Neural bases of sensorimotor adaptation in the vocal motor system

Abstract

The present study used event-related potential (ERP) recordings to investigate the neural mechanisms of sensorimotor adaptation in response to altered auditory feedback (AAF) during vocal production. 12 healthy speakers were tested under a vocal motor adaptation paradigm in which the fundamental frequency (F0) of their voice auditory feedback was pitch-shifted downward by one semi-tone (- 100 cents) during vowel vocalizations. Behavioral results revealed that subjects adapted to AAF by producing opposing (upward) responses to pitch-shift stimuli, and this adaptive behavior persisted after feedback alteration was removed (washout). We found that adaptation to AAF was accompanied by a significant increase in the amplitude of a parietal ERP activity elicited after the onset of vocalization. However, no such effect was observed for pre-motor ERPs elicited before vocalization onset. Moreover, we found that adaptive vocal responses were negatively correlated with ERPs over the parietal and positively correlated with those over the fronto-central areas after vocalization onset.

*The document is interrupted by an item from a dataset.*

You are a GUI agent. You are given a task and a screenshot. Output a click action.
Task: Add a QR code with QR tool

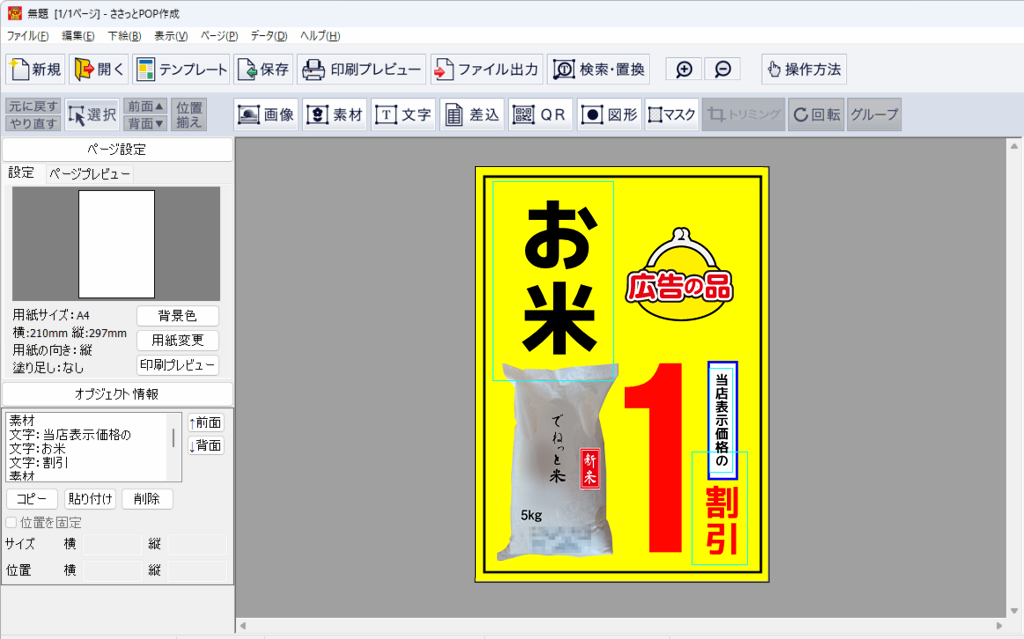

These findings suggest that vocal motor adaptation is mediated by sensorimotor reprogramming of feedforward motor commands through incorporating auditory feedback, which is indexed by modulation of behavioral and ERP responses to AAF. We suggest that modulation of neural activities in the parietal cortex highlights its significance as a neural interface for sensorimotor integration and indicates its critical role in vocal motor adaptation. Our findings support the notion that the parietal mechanisms are involved in driving adaptive motor behavior to cope with unexpected changes in the sensory environment to accomplish communication goals during vocal production and motor control.

Keywords: Auditory feedback; ERP; Pitch-shift stimulus; Sensorimotor adaptation; Voice motor control.